An einem Tag wie diesem
Wenige, was Andreas wusste, hatte ihm seine Mutter erzählt.
Die Organistin vergriff sich ein paar Mal in den Tasten. Andreas war froh, dass nicht gesungen wurde. Zum Gebet verschränkte er die Hände, ohne sie zu falten. Die Zigarettenkippe ließ er unauffällig zu Boden fallen. Er schloss die Augen nicht und sah vor sich die schwankenden Gestalten der Betenden und wusste nicht, wer lächerlicher war, sie in ihrer Nachahmung eines bedeutungslosen Rituals oder er in seiner Verweigerung.

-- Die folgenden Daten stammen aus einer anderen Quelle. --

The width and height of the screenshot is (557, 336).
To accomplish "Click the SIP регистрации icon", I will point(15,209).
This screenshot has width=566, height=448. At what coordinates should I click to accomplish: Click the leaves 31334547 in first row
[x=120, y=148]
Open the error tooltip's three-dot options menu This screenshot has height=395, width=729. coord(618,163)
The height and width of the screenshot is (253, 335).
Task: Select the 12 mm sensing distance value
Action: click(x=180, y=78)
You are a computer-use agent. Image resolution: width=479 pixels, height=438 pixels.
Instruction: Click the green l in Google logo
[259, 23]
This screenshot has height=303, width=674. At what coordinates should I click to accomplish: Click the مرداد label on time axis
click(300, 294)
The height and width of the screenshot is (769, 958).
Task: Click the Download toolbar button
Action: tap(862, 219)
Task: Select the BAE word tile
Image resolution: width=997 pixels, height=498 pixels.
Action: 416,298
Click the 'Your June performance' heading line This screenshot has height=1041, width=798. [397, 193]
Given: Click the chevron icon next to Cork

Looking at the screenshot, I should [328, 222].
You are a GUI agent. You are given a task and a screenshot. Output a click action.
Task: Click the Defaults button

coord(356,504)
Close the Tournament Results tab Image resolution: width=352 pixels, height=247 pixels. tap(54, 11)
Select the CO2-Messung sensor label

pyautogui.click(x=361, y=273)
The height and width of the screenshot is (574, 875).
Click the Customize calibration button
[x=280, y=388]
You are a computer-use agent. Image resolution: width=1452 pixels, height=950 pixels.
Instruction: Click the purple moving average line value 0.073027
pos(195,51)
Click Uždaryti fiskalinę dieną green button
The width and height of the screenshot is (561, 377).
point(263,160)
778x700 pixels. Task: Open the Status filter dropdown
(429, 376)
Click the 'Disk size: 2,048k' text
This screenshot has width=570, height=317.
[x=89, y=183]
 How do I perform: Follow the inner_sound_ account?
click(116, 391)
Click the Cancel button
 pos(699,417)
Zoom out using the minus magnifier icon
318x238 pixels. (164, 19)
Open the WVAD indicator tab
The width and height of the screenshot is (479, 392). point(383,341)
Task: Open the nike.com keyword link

Während der Trauerfeier war der Sarg auf den Vorplatz gebracht worden. Er stand in der Mitte des Platzes, aber niemand schien ihn zu beachten. Andreas konnte sich nicht vorstellen, dass der Tote etwas mit ihm zu tun hatte. Sein Vater war ein zurückhaltender Mann gewesen, wäre er noch am Leben gewesen, er wäre wohl irgendwo am Rand gestanden, im Schatten einer der Kiefern, und hätte sich die Versammlung angeschaut mit seinem unruhigen und zugleich belustigten Blick. In diesem Moment hatte Andreas nicht getrauert. Die Trauer war erst gekommen, als er wieder zurück in Paris war, in seiner gewohnten Umgebung, mit einer Heftigkeit, die ihn selbst überrascht hatte.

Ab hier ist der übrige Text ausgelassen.